Hiroshima mon amour (1959)
"Hiroshima mon amour" helped kick off the French New Wave in 1959. It's interesting that filmmaker Alain Resnais has often been identified as part of that movement; he'd already been making movies for more than a decade before that while Truffaut, Godard and the gang were off pretending to be film critics.
(I say "pretend" because they've more or less acknowledged that they were just trying to get attention to launch their own filmmaking careers.)
It's the story (perhaps "story" is not the right word, Resnais often being less concerned with coherent narrative than evocative imagery and ideas) of two people — a Frenchwoman named Elle (though we never hear her name), played by Emmanuelle Riva, and a Japanese architect named Liu (Eiji Okada). As the film opens, they have just had a one-night stand ... or so she thinks. He feels a powerful pull toward her, which she at first disavows but eventually comes to acknowledge.
Alas, she's an actress shooting an anti-war movie in Hiroshima, and the next day she is scheduled to fly back to Paris. They spend the next 36 hours or so in a running conversion about love, death, the bombing of that city and forgetfulness.
I can't say I really enjoyed myself watching "Hiroshima mon amour." As with Resnais' more recent work, I find his style deliberately off-putting — the thought of entertaining an audience seems repugnant to him — but I respect the film for its audacious storytelling. Marguerite Duras earned an Oscar nomination for her screenplay.
One of the things Resnais does that is truly groundbreaking is the many mini-flashbacks he inserts into a scene so you can visualize what a character is talking or thinking about. Like when Elle discusses her period of madness while a young girl living in Nevers, the view slips from the streets of Hiroshima where she's walking to the stony maze of that French town. It sounds so simple and has since come to become a staple of the language of cinema. But in 1959, it was truly revolutionary.
The sexuality depicted, while not overt, is still notable. The opening shot is of a man and woman's naked limbs intertwined, and there are numerous shots of Riva and Okada canoodling in bed, cavorting in the shower, etc. While the camera is carefully framed to avoid showing anything that would've gotten the film banned, it's quite brazen by Hollywood standards of the time.
Roughly speaking, the first half of the film is about the horror of the Hiroshima bombing, and the second half is about Elle's estrangement from her hometown community after falling in love with a German soldier during World War II. In both cases, the other person expresses sympathy and understanding of the tragedy, while the one relating the tale rebutts and rebukes them, saying they couldn't possibly relate.
"You are not endowed with memory," Liu tells her when Elle expresses grief over the bombing.

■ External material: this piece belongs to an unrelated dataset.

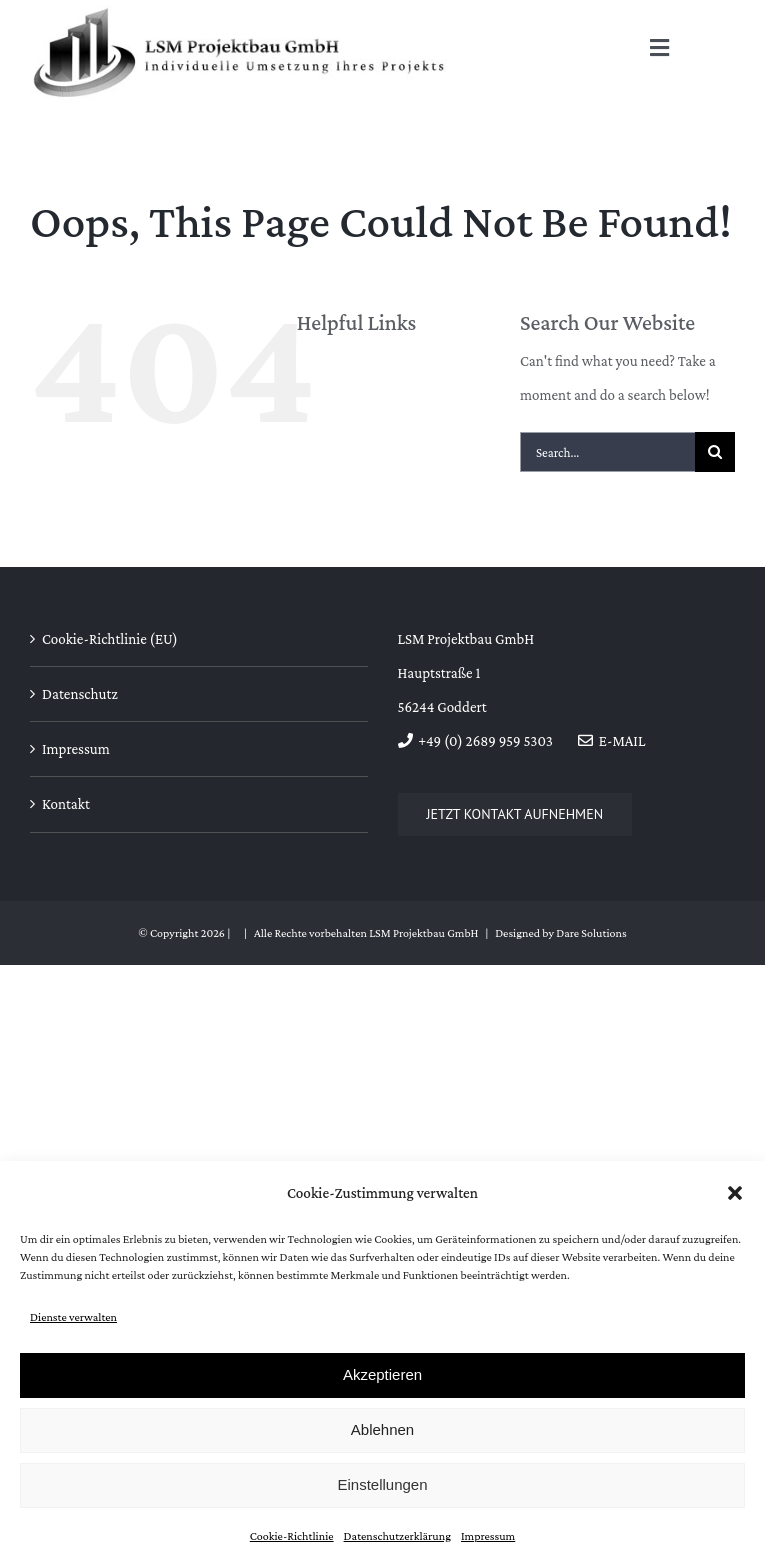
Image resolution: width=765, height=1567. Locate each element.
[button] (735, 1193)
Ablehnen (382, 1429)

The first sequence is gripping in its depictions of the damage done to Hiroshima, the city and the people. Employing newsreel footage, Resnais lays bare the terrible burns, deformities and destruction wrought upon Hiroshima in a way that must have been new and shocking to American audiences at the time. Interestingly, the film never mentions that it was the United States that dropped the bomb or that similar destruction befell Nagasaki. I wonder if this film contributed to the fact that whenever the use of atomic/nuclear weapons is brought up, it is invariably Hiroshima that is evoked and not Nagasaki.
For me, the key moment of the film is when Liu asks Elle what she thought when she first heard of the bombing of Hiroshima. He was off fighting in the war, while his entire family perished. He's astonished to realize that most of the world celebrated the destruction of Hiroshima, since it marked the end of the war.
In her far less compelling section, Elle talks about the loss of her German lover and how the entire town ostracized her. Her hair was shorn off and her own parents locked her in the basement, where she went mad. Her primary regret is not the pain or the abandonment by her family, but the slow, gradual yet inexorable loss of the memory of her first love. In her narration, Elle tells Liu she knows she is destined to repeat this loss with him.
Impressive but not engaging, "Hiroshima mon amour" is a memorable film about forgetting.